Budzisz said there’s a lot of head scratching about early voting trends, since Iowa election law changes shortened the duration of early voting. That makes it hard to compare this year’s data with what was happening in the week before the midterm election in 2018.

All four Iowans who are members of the U.S. House are seeking election, but Republican Congressman Randy Feenstra’s path to a second term appears to be the easiest. He’s running in a district with 95,000 more Republicans than Democrats.

The district includes all the counties along the Missouri River, the cities of Marshalltown and Ames in central Iowa and then basically the northwest quadrant of the state.

“With Randy Feenstra being a native of Sioux County, kind of a favorite son, unless he would face a very moderate or even conservative Democrat, given the registration numbers in the district, he’s in a pretty safe seat,” said Northwestern College political science professor VanDerWerff.

This is how Congressman Feenstra described the 2022 election this spring, as he spoke to delegates at the Iowa G-O-P’s state convention. “We have to fire Pelosi,” Feenstra said. “We have to hold this administration accountable…You think about crisis after crisis after crisis.”
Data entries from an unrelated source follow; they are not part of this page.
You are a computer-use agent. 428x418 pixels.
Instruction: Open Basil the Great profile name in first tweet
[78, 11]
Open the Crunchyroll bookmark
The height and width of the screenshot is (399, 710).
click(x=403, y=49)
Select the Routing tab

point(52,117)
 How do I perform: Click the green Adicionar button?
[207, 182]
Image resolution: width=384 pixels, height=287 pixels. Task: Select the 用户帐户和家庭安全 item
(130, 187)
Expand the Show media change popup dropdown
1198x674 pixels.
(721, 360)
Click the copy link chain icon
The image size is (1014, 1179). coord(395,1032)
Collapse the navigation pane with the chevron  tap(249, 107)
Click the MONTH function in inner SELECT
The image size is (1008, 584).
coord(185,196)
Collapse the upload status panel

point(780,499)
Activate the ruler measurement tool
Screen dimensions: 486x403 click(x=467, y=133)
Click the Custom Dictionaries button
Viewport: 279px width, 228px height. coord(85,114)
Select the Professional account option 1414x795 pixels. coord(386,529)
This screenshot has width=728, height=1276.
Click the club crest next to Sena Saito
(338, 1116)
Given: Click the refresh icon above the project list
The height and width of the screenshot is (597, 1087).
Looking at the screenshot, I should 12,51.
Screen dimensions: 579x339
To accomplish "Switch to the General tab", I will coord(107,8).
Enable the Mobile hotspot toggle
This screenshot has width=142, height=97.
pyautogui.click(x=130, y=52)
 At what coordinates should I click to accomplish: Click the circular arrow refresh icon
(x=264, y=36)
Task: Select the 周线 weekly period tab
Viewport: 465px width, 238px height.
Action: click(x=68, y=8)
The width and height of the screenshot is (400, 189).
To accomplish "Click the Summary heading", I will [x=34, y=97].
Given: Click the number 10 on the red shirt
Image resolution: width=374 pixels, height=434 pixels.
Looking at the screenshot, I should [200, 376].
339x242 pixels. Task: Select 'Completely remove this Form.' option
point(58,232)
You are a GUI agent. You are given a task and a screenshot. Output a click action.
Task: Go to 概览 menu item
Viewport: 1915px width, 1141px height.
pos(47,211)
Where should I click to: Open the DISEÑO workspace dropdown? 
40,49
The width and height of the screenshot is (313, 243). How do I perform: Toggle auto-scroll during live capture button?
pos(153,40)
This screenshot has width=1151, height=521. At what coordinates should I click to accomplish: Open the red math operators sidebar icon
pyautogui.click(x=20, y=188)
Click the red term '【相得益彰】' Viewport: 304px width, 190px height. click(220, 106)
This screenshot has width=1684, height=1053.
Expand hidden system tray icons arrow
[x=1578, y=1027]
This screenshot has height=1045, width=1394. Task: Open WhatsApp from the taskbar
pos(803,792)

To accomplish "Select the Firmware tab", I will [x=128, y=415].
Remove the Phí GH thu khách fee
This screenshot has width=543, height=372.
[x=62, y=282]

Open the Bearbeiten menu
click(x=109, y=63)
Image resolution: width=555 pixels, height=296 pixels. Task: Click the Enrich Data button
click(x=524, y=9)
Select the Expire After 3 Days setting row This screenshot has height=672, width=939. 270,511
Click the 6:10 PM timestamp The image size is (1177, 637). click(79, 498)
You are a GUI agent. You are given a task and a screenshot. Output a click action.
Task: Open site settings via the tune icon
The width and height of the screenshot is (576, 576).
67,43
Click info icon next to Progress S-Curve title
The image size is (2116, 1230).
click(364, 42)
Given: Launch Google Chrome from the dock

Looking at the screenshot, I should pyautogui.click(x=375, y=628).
Democratic challenger Ryan Melton of Nevada, who works for a major insurance company, said during an appearance on Iowa PBS he felt obligated to run.

“It was one of those situations where if no one’s going to do it, I’m going to do it,” Melton said. “In the age of Trumpism that we’re seeing…I thought it was absolutely untenable that there wouldn’t be a Democrat on the ballot.”

During a party fundraiser this spring, Melton told his fellow Democrats the fourth district race doesn’t get a lot of attention — and that depresses the votes of Democrats who live there.

“I know the odds are tough, but people there need us, too,” Melton said, to cheers.

A third candidate is on the ballot in the fourth district. Bryan Jack Holder of Council Bluffs is making his fifth and he says last run for congress. Holder has run before as a Libertarian. He’s a Liberty Caucus candidate this year.